- _TASK GOAL_
Summarize the passage below on annotation selectors in two sentences.

- _READING PASSAGE_
———

The selector system is adapted from the W3C Web Annotation Data Model. Two primary selector strategies are supported, plus a structural fallback. The system always writes all available selector fields on creation to maximise anchor robustness.

5.1 TextQuoteSelector (preferred primary)

Identifies text by its exact content plus surrounding context.

Fields: selector-exact, selector-prefix, selector-suffix.

Resolution algorithm:

1. Extract the document’s full text content as a single string (format-specific, see Section 7).
2. Search for selector-exact in the text (using normalised comparison — see below).
3. If exactly one match: resolved.
4. If multiple matches: disambiguate using selector-prefix and selector-suffix. For each match, compute a similarity score between the text preceding the match and selector-prefix, and between the text following the match and selector-suffix. Select the match with the highest combined score.
5. If no match: selector fails. Fall through to next strategy.

Normalised comparison: before matching, normalise both the document text and selector-exact by: collapsing runs of whitespace to single spaces, trimming leading/trailing whitespace. This handles reformatting (e.g. different line breaking) without false negatives.

Adaptive prefix/suffix length: the default prefix/suffix length is 32 characters. At creation time, after writing the initial 32-character prefix/suffix, verify uniqueness: search for selector-exact in the document text. If multiple matches exist and the 32-character prefix/suffix does not disambiguate, extend to 64 characters. If still ambiguous, extend to 128. Cap at 128 characters. This ensures disambiguation while keeping the common case compact.

5.2 TextPositionSelector (fast primary or fallback)

Identifies text by character offset from the start of the document’s text content.

Fields: selector-start, selector-end.

Offset counting: offsets are counted in Unicode scalar values (equivalent to Unicode code points for all characters outside the surrogate pair range). In Swift, use String.unicodeScalars for counting and subscripting. In Python, use len(text) (which counts code points). In JavaScript, use Array.from(text).length. Do not use Swift’s String.count (which counts extended grapheme clusters) or JavaScript’s String.length (which counts UTF-16 code units). The first scalar in the document is at offset 0.

Resolution algorithm:

1. Extract the document’s full text content as a single string.
2. Index into the string’s Unicode scalars at selector-start to selector-end.

———

- _LISTED ENTRIES_

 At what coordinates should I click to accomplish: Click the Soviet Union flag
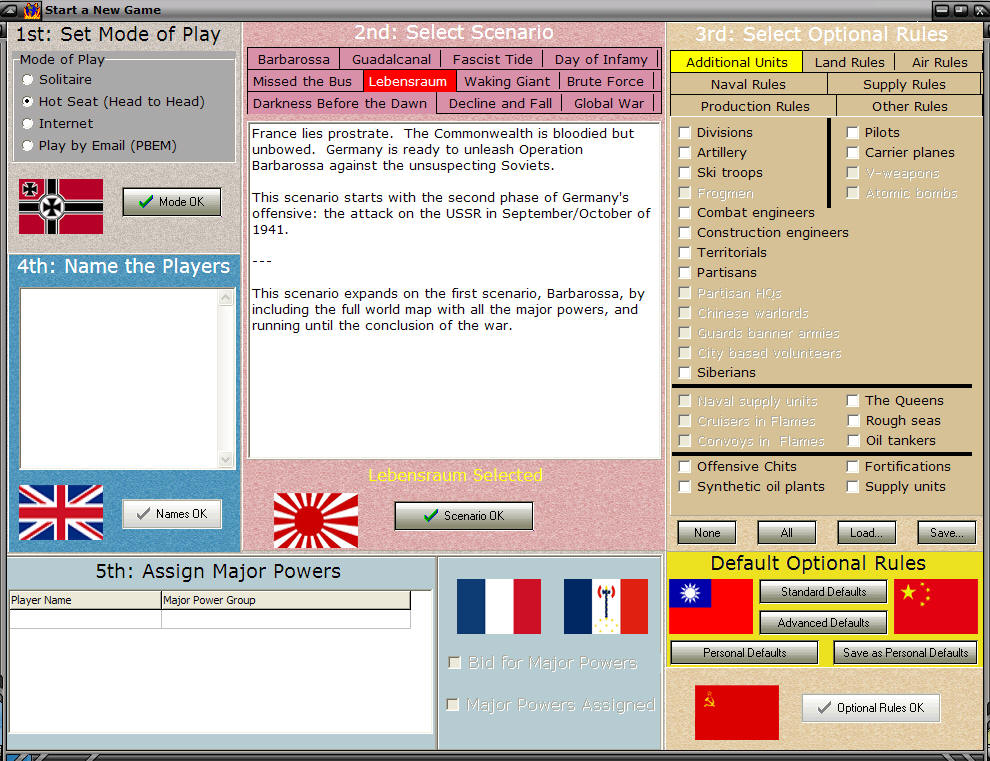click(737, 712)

———

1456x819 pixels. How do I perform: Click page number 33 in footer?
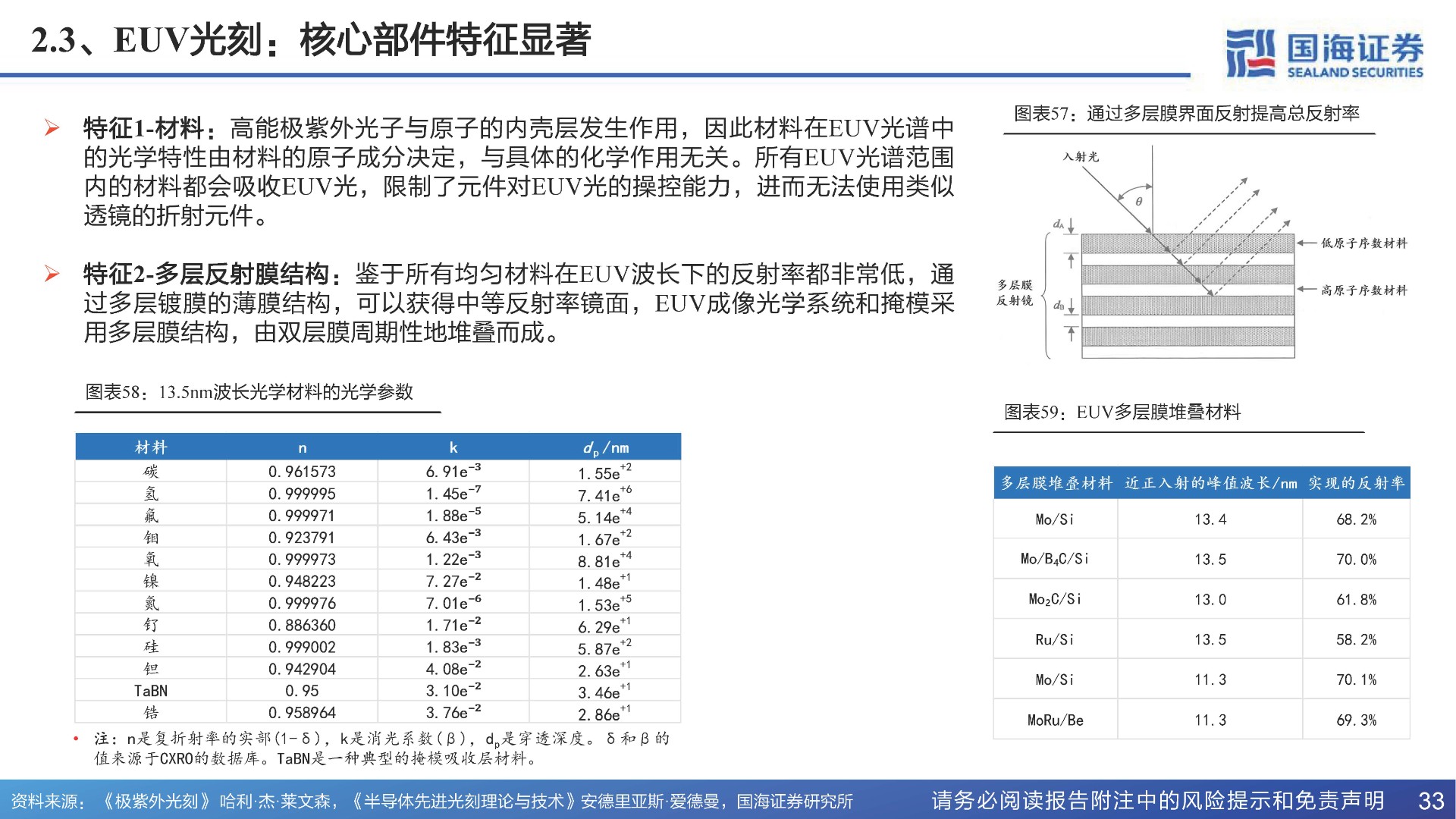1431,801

———

- _TASK OUTPUT_
Adapted from the W3C Web Annotation Data Model, the selector system supports two primary strategies plus a structural fallback, and it writes every available selector field on creation. TextQuoteSelector finds text by its exact content, using normalised comparison and prefix/suffix context that grows from 32 to at most 128 characters when needed to tell matches apart, while TextPositionSelector finds text by character offsets counted in Unicode scalar values.